ABOUT THIS EXERCISE ▸
Identify each line below that contains the word "computer", and copy it out.

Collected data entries
◆ ◆ ◆
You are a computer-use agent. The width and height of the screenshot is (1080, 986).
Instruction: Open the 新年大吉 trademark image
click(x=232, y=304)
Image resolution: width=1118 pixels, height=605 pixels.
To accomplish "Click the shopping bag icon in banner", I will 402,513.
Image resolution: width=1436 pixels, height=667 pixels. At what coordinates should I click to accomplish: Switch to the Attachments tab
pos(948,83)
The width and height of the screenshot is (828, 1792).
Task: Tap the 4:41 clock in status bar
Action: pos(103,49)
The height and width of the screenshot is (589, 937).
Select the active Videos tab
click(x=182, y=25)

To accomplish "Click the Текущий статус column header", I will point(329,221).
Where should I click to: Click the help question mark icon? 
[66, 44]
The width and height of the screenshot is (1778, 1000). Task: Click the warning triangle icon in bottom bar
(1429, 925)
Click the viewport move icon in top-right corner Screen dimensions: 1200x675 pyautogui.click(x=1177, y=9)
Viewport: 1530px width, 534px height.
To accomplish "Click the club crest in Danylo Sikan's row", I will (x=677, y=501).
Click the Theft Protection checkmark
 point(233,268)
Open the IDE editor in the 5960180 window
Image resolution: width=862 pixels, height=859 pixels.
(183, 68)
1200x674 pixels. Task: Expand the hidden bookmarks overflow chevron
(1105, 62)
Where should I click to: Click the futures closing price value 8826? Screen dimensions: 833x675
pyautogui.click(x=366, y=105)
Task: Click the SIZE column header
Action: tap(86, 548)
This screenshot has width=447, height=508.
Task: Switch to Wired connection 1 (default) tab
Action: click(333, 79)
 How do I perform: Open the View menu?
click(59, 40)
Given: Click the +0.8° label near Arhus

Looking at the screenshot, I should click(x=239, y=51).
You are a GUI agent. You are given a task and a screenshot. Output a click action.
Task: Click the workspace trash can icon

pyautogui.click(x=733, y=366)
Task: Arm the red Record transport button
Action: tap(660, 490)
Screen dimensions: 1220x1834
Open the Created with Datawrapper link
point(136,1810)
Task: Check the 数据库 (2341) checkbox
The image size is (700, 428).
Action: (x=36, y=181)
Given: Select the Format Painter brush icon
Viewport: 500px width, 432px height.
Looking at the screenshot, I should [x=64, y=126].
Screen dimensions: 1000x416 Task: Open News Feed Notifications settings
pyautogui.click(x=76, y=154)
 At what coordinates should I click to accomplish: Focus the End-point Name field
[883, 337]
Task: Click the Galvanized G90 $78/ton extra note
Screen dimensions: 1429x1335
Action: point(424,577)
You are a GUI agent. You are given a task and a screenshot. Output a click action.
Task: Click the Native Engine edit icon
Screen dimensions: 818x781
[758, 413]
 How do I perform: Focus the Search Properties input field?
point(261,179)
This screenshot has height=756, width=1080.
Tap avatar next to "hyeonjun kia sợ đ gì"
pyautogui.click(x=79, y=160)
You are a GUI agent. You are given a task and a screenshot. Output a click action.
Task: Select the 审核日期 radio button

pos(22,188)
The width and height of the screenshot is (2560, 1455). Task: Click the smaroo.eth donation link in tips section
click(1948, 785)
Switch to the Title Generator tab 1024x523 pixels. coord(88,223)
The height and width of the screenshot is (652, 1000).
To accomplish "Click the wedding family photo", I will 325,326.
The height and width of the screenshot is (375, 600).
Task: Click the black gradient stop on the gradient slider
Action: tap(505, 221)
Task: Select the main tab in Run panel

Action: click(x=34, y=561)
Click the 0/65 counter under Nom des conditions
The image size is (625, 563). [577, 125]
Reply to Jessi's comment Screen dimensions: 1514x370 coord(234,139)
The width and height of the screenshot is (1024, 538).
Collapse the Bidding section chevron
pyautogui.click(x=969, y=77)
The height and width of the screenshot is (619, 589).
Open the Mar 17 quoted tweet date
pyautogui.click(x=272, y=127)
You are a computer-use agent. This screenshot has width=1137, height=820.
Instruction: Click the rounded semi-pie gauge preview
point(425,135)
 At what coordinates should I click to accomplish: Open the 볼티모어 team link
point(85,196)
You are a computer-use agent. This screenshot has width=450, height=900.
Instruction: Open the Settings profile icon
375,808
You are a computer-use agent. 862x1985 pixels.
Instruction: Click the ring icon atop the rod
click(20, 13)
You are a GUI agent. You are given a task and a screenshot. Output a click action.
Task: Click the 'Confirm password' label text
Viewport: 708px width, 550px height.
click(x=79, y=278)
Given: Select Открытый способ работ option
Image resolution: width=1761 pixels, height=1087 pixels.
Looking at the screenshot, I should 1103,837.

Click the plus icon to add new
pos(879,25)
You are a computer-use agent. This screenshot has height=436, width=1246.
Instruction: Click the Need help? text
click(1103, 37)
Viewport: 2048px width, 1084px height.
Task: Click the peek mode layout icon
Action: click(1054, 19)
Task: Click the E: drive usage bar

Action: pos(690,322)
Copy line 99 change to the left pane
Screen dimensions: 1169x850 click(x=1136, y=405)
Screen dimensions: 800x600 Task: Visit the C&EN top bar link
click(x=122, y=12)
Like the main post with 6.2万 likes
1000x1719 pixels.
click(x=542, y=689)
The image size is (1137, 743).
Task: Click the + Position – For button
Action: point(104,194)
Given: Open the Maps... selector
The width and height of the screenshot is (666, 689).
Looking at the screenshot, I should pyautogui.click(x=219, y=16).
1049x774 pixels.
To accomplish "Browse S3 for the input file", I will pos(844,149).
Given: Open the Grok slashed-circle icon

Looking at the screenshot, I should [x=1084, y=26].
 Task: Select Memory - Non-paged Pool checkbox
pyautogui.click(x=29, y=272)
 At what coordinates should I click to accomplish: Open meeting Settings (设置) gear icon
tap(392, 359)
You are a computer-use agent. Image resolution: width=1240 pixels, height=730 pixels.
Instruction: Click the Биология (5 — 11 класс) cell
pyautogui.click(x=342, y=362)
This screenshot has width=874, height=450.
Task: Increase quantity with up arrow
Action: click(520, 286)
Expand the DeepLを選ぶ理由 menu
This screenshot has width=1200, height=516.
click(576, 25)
◆ ◆ ◆
WRITTEN ANSWER ▸
You are a computer-use agent. The width and height of the screenshot is (1080, 986).
You are a computer-use agent. This screenshot has width=1137, height=820.
You are a computer-use agent. This screenshot has width=450, height=900.
You are a computer-use agent. 862x1985 pixels.
You are a computer-use agent. This screenshot has height=436, width=1246.
You are a computer-use agent. Image resolution: width=1240 pixels, height=730 pixels.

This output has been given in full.